On Sunday I went to a DARG meeting at North Devon’s apiary in the middle of nowhere, down a 2 mile lane with vegetation brushing both wing mirrors. My sat nav got me to the post code just as I saw a sign saying ‘Bees’. There are a couple of farm cottages opposite which a few cars were parked. The apiary is on the site of another cottage, now demolished, where bees were kept over a century ago.
There weren’t too many there, mostly DARG members but some people from the local BKA. As usual we socialised and nattered and ate our lunch until after 1. There was some splendid Victoria sponge provided!
The main subject of the day’s discussion was the Asian hornet. There’s been no news yet of sightings on the mainland this year. It wasn’t known whether those on the Channel Islands have been successfully eradicated. We were concerned that all is quiet on the Asian front with not enough people monitoring and it will be brought up at the next meeting of the SW Counties Joint Consultative Committee. I have suggested to our BKA that we obtain posters etc so that we can display and hand them out at the Dorchester Show in a few weeks’ time.
After a ramble around the apiary and more Victoria sponge, we departed. I found a message from Sarah, my apprentice at Bee Happy Plants, on my mobile telephone asking how she should feed hungry bees in one of her TBHs. I messaged her back to say I would divert via her on my way home and told her my sat nav’s ETA (so she could put the kettle on).
My route took me through the Blackdown hills. I must go back and explore around there before too long as the countryside is lovely.

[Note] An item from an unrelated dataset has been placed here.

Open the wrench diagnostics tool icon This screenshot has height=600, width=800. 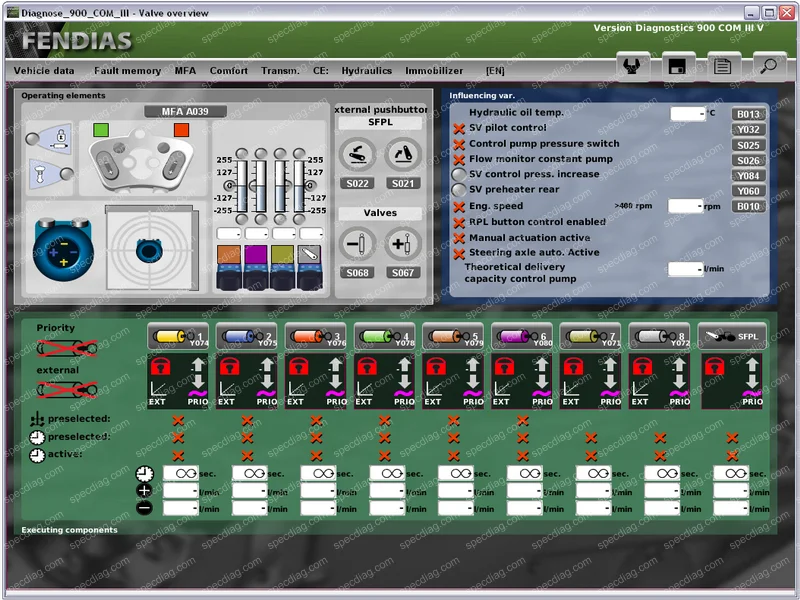coord(634,67)
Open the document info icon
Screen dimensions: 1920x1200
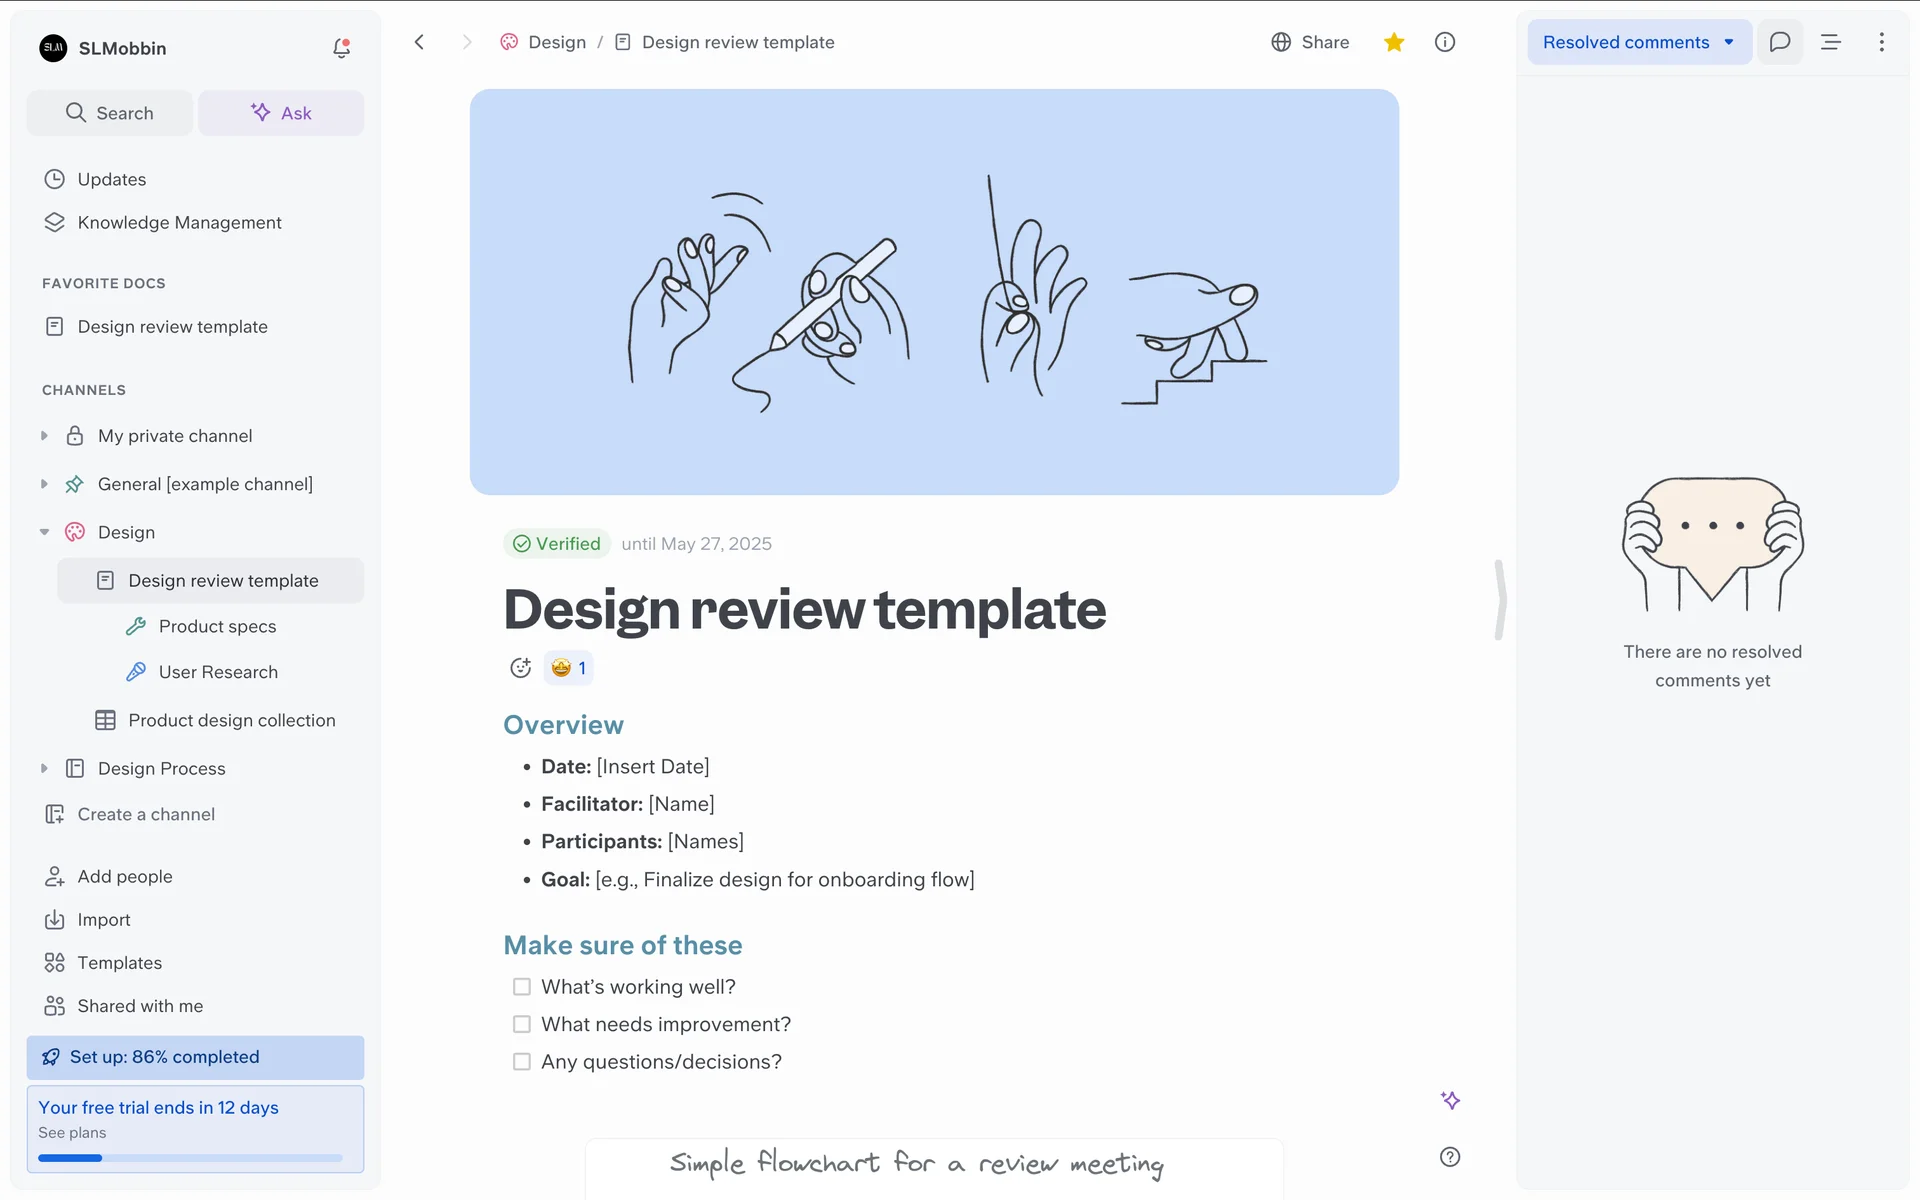click(1444, 42)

I got to Sarah’s at tea time and told her the easy way to feed the bees. Fill a plastic container with fir cones to give the bees a foothold and avoid drowning. Add dilute sugar syrup and also a few drops of blue food dye so that she can see where it ends up and doesn’t mistake partially recycled sugar for honey. She isn’t sure why the bees are so hungry: it might be the drought reducing nectar flow (none of the colonies in this area seem to be getting good crops so far this year) or they may have been robbed as the plug was missing at the rear of the hive.
Sarah is having trouble with her web site and her usual customers have been unable to get in touch so, if you want to buy some manuka bushes or other bee-friendly plants or seeds, it would be best to contact her by email at: Sarah@beehappyplants.co.uk . I shall suggest to her that she adds a list of her plants as a comment to this post. Just think how much better your honey would be if you had manuka bushes in your garden! I harvested some honey from Sarah’s last year and, while it was of a similar colour to what you see on the shelves, it didn’t taste of Savlon as the NZ honey does!